Report every line of the records that contains the word "click".

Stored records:
-- Opening Marker --

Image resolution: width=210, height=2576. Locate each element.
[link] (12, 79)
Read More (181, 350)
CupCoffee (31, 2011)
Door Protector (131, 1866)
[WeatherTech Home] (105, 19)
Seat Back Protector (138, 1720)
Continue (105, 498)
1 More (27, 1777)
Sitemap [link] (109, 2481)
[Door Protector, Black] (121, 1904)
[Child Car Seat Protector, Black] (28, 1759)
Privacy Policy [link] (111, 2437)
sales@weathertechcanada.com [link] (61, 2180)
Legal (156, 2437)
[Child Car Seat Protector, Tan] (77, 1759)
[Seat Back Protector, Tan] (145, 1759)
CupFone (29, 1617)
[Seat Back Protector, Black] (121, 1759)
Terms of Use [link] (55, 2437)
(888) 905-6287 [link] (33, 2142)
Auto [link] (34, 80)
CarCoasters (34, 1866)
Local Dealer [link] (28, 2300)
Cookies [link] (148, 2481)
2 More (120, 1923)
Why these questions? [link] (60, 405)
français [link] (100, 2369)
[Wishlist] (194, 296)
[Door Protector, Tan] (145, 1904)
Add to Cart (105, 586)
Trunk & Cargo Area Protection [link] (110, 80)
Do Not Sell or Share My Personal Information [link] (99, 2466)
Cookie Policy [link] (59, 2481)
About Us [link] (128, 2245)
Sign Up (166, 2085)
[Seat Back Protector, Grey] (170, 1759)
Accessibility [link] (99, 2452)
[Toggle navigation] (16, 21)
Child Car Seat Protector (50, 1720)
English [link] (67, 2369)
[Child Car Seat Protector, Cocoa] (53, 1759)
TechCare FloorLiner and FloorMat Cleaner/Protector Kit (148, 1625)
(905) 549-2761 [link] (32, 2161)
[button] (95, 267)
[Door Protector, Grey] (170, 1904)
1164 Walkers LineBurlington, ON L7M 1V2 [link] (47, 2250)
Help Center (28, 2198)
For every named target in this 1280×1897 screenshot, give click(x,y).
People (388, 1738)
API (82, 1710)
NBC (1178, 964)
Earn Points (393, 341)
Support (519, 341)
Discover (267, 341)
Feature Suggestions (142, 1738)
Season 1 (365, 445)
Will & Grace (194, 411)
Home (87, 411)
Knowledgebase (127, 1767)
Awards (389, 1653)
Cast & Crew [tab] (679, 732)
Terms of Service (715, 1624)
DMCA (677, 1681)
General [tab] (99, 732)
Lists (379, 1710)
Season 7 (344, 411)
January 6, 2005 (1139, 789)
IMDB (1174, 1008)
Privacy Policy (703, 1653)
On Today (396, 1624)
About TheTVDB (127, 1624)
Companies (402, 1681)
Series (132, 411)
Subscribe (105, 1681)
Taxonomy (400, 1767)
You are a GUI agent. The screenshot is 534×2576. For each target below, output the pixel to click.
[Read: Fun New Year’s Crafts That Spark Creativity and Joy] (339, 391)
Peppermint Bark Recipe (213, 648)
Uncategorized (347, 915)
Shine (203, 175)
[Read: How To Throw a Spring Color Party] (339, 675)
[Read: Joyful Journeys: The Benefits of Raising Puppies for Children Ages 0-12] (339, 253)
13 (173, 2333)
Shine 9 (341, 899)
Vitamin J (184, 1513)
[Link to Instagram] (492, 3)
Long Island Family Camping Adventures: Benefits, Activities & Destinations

-- Closing Marker --

● Answer space:
For every named target in this 1280×1897 screenshot, give click(x,y).
You are a GUI agent. The screenshot is 534×2576. For each target below, output the pixel to click.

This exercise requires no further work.